The generic term for genetic alteration is gene editing, which covers all forms of gene expression. Within this is gene silencing, which reduces a gene’s expression, rather than completely eliminating it. This allows for more potential testing as the silencing of the gene can be reversed.

There are 5 main forms of gene alteration used to study how an illness behaves or a virus mutates in the human body:

  1. Gain of function – often used in virology, gain of function gives a gene a new format that can be studied to assess for example how a virus behaves.
  2. Loss of function – when a gene is adjusted to disable it in order to study what occurs with organisms that no longer contain the gene.
  3. Gene knockout – a permanent method to damage a gene so it no longer functions in its original form. Part of the gene is knocked out of its natural formation.
  4. Gene knockdown – similar to gene knockout, but the gene is only reduced, not completely disabled, so the result is temporary.
  5. Gene knockin – this process involves adding or replacing a gene within the DNA sequence.

These are all forms of genetic engineering that amend genes and their behaviour for the purposes of research.

Why is genetic alteration important to test toxicity? 

An article published by the National Library of Medicine states that more than 24% of diseases are caused by environmental pollutants and more than 13 million deaths occur in the world every year due to this. Similarly, discovering a cure for diseases such as cancer or Alzheimer’s is a long way off. The death figure is astounding considering we live in a world that is full of rapidly developing technology, yet people are still dying from common diseases.

◆ **Aim of the task**
Continue the text on genetic alteration and toxicity testing from the point where it stops.

◆ **Data for analysis**
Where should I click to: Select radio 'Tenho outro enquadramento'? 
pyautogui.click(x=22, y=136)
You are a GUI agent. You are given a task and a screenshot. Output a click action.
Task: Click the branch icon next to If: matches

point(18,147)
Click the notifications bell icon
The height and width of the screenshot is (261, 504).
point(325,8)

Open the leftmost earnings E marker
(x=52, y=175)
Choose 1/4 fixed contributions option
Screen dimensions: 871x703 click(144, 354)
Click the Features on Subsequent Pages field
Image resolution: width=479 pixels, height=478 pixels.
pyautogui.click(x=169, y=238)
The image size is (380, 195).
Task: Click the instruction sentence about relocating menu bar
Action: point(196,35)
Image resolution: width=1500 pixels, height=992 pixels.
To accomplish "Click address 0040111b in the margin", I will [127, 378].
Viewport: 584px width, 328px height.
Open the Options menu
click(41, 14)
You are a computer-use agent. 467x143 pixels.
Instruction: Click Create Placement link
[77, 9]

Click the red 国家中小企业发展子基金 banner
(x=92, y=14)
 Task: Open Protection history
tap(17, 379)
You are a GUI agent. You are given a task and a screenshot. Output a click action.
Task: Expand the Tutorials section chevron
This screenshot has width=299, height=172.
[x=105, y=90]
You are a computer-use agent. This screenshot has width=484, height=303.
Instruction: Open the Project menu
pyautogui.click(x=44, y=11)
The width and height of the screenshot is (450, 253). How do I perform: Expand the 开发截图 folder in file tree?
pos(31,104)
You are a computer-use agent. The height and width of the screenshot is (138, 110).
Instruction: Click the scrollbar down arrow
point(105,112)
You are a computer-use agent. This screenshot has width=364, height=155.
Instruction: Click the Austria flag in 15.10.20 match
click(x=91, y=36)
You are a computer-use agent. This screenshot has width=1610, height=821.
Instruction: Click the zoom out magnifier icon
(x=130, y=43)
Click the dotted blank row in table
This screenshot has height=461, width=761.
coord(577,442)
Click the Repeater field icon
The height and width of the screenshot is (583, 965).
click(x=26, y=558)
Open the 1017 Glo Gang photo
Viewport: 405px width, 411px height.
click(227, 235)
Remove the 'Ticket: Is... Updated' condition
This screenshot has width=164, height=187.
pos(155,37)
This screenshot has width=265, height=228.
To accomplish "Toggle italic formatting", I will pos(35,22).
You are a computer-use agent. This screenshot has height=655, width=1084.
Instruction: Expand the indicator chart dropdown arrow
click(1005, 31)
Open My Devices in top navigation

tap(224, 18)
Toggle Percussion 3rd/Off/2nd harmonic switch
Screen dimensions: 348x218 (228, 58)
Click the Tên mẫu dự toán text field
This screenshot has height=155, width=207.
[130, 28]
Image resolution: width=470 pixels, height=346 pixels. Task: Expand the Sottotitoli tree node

◆ **Exercise answer**
Another issue is the toxicity of certain fabrics, such as polyester – a man-made material. In addition to being carcinogenic, polyester can irritate the skin, the airways and affect the immune system. Using genetic alteration assays to test the effects of exposure to this toxic substance is essential for a polyester toxicity study to understand the dramatic effect it can have on human health.

A benefit of using genetic alteration techniques is that pharmaceutical research is expensive, and it can take years to develop a new drug. Often during this process, the research is abandoned (which is known as drug failure). This can be due to:

  • Excess toxicity or side effects.
  • A lack of clinical efficacy – the drug does not have the predicted effect.
  • The human body’s inability to absorb the drug.
  • Increasing costs and lack of funds for new drug development.

Therefore, if there is a cost-efficient and timely way to genetically modify genes for drug testing and improve the development process, this can only be of benefit to the pharmaceutical industry.

What are the genetic alteration methods?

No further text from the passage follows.